3 Transformative Habits to Practice First Thing in the Morning

first thing in the morning

Have your mornings become filled with distractions and stress? Not to worry, you’re not alone. Many of us unknowingly set an unhealthy precedence first thing in the morning, by:

❌ Waking up late

❌ Checking our phones as soon as we awake

❌ Flipping on the TV

These habits dilute the power of a good morning routine. So how do you turn your mornings from a total drag to an energy booster? That’s what we are going to explore here.

In this post, I’ll discuss the benefits of developing a healthy morning routine as well as go over 3 life-changing practices to help you make the best of your morning.

3 Life-Changing Ways To Develop A Healthy Morning Routine

Here are 3 life-changing ways to take your mornings from disastrous to nourishing.

1. Wake Up Early

 
wake up early
 

I know, I know, I know; waking up early sucks.

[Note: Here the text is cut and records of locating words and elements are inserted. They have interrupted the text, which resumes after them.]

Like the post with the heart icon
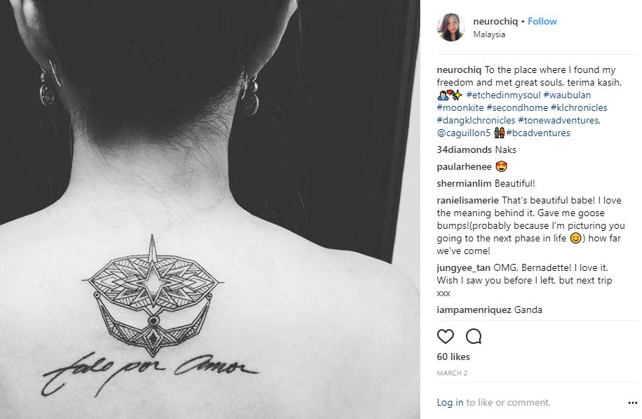Viewport: 642px width, 419px height. [446, 336]
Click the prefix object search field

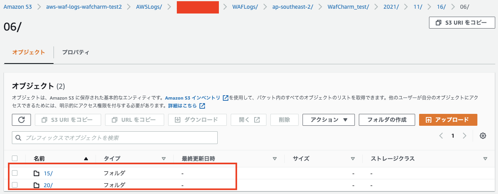[115, 138]
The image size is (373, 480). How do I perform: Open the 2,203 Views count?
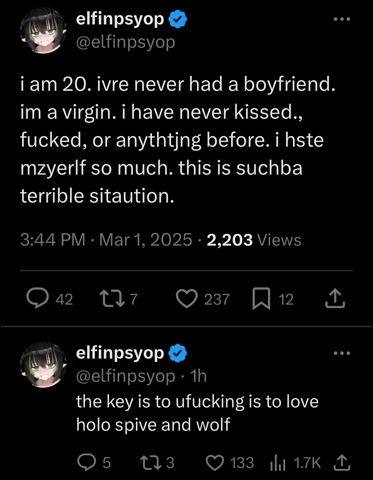(x=254, y=240)
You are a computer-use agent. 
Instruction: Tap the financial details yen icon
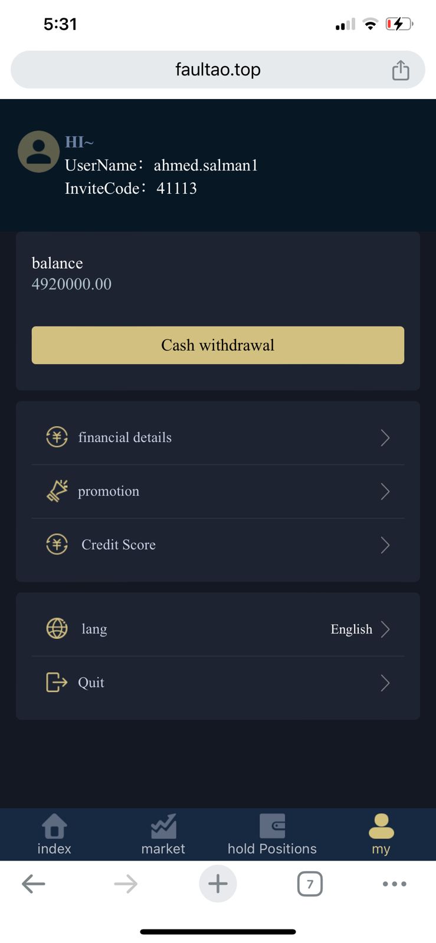57,437
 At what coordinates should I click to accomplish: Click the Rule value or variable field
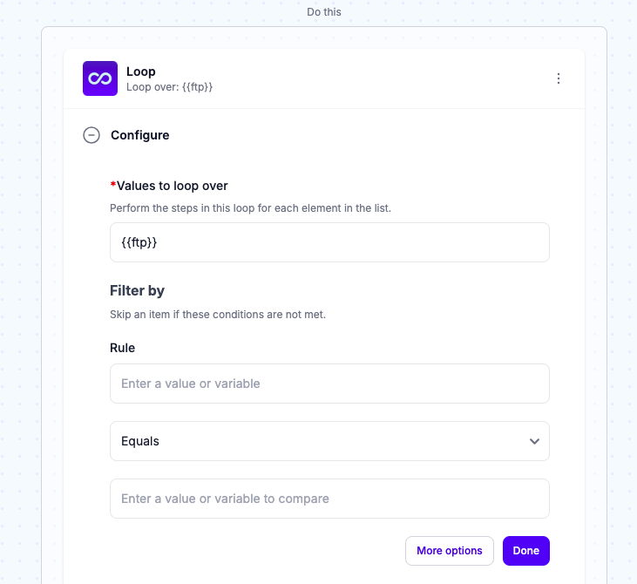(x=329, y=384)
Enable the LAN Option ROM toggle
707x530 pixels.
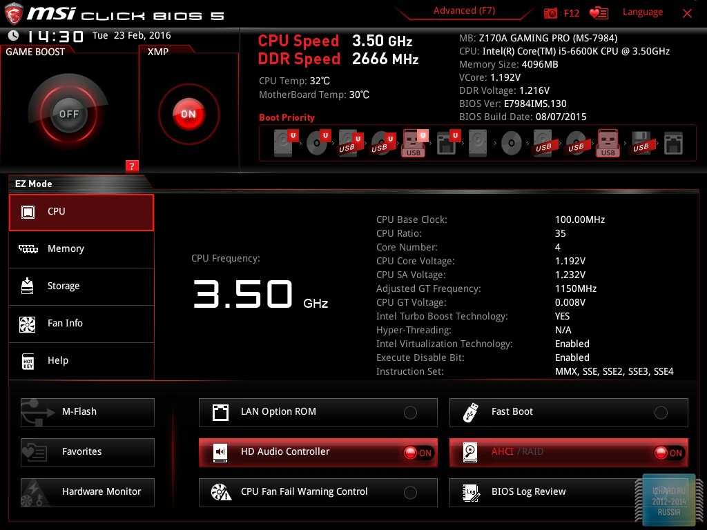410,413
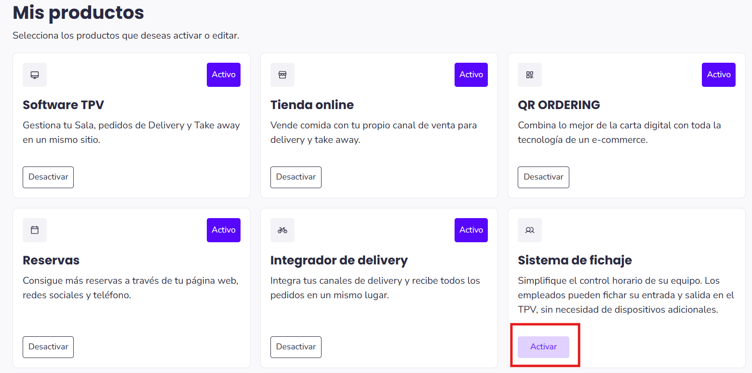Click the bicycle icon for Integrador de delivery
Viewport: 752px width, 373px height.
[282, 230]
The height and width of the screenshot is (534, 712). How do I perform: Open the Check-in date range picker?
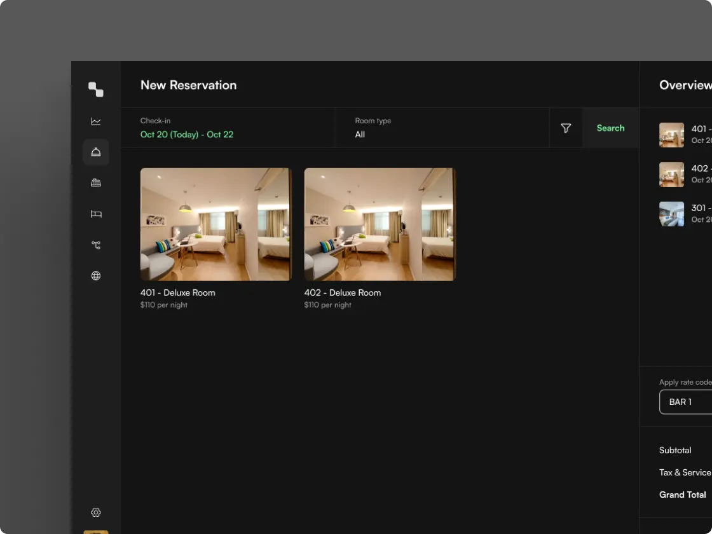tap(187, 134)
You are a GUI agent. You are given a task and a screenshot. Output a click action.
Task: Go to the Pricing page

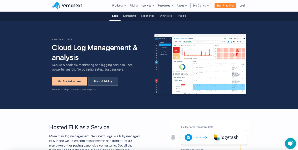coord(134,6)
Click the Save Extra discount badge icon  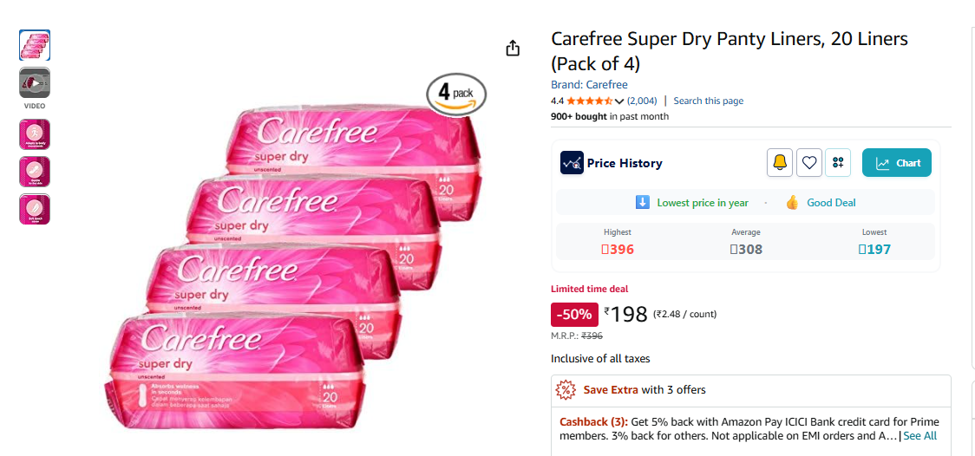click(x=566, y=390)
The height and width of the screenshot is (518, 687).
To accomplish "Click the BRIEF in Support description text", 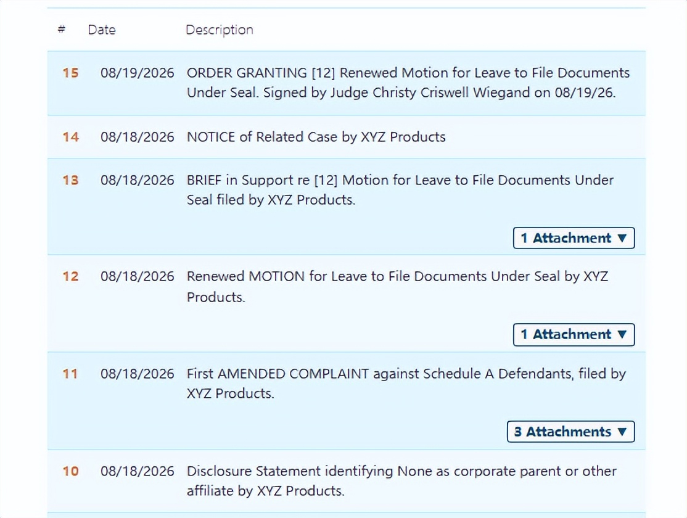I will pos(400,190).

But, if you truly want to cultivate a morning routine that is relaxing and nourishing rather than stressful and rushed, this is really the only way to achieve it. And trust me, it gets easier. 

The more you get into the habit of waking up earlier, the more you realize it’s not so bad. In fact, you may even find, over time you prefer waking up early. Sleeping in can start to feel like a waste of time and a missed opportunity to spend some quality time with yourself.

You’ll also begin to realize, waking up early not only takes the stress out of getting to work on time but also gives you an opportunity to engage in an activity you often don’t find time for. Whether it be learning a new song on guitar, finding space for a little meditation or yoga, going for a walk or jog around the block, or even cooking up a super nourishing breakfast, finding time for such activities makes you feel very thankful for your morning routine.

And really, this is what your mornings should be about. Not waking up with the immediate thought of rushing off to work but rather finding the time to do something you love while you are feeling rested, relaxed, and at your best.

2. Drink Lots Of Water And Eat A Healthy Breakfast

 
Drink Lots Of Water And Eat A Healthy Breakfast
 

As tempting as it is to reach for a hot cup of coffee as soon as you wake up, I’d argue that water is a better choice. As great as coffee is for waking up and boosting alertness, studies have found that consuming caffeine before breakfast can increase the blood glucose response to breakfast by up to 50 percent while also decreasing the body’s insulin response. ¹

On the other hand, drinking water shortly after you roll out of bed can help you feel more alert, it rehydrates your body, and it can even kick-start your metabolism. In fact, water increases both red and white blood cell counts which promotes oxygen flow to the brain, boosting of alertness and energy. ²

Before you flick on the kettle or warm up the coffee machine, start with a big glass of water and a healthy portion of breakfast. Then, by all means, brew up a nice strong coffee and savor that first caffeine hit of the day.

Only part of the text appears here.